Reproduce the records precisely. Omit every picture.
── Record excerpts
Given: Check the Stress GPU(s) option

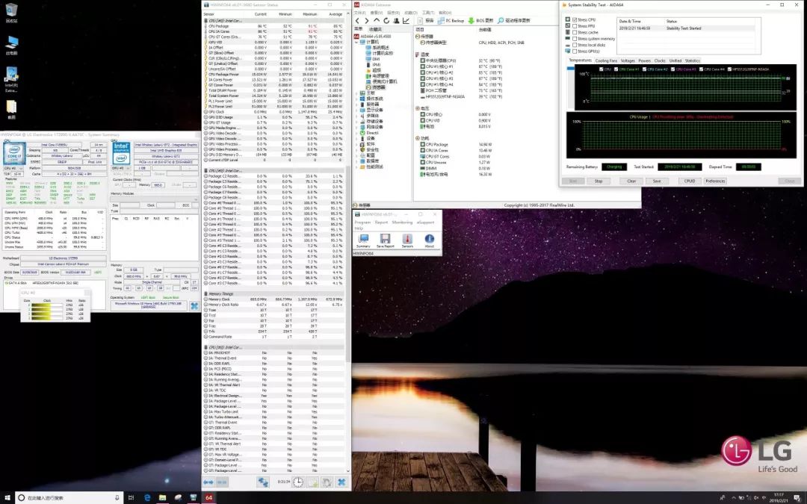Looking at the screenshot, I should (574, 51).
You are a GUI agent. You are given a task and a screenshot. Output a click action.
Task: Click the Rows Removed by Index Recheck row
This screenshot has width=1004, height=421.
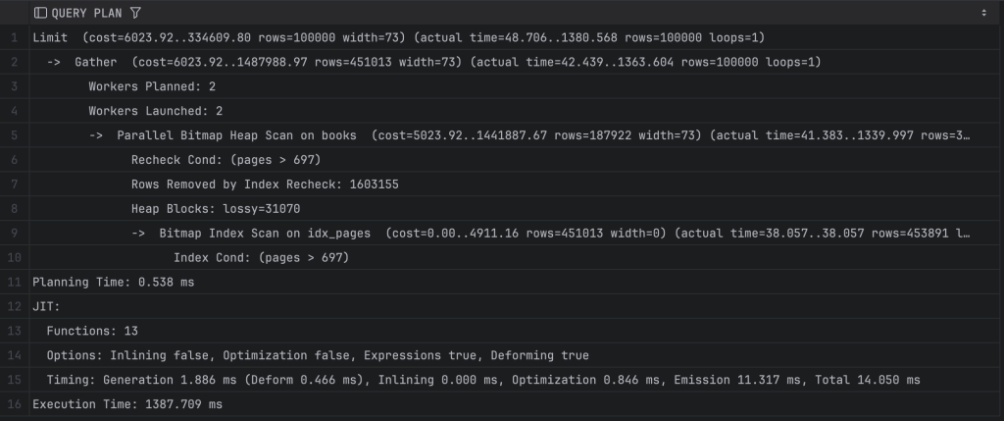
────
*Task answer*:
Given: Check the Stress GPU(s) option

Looking at the screenshot, I should (574, 51).
You are a GUI agent. You are given a task and a screenshot. Output a click action.
Task: Click the Rows Removed by Index Recheck row
This screenshot has width=1004, height=421.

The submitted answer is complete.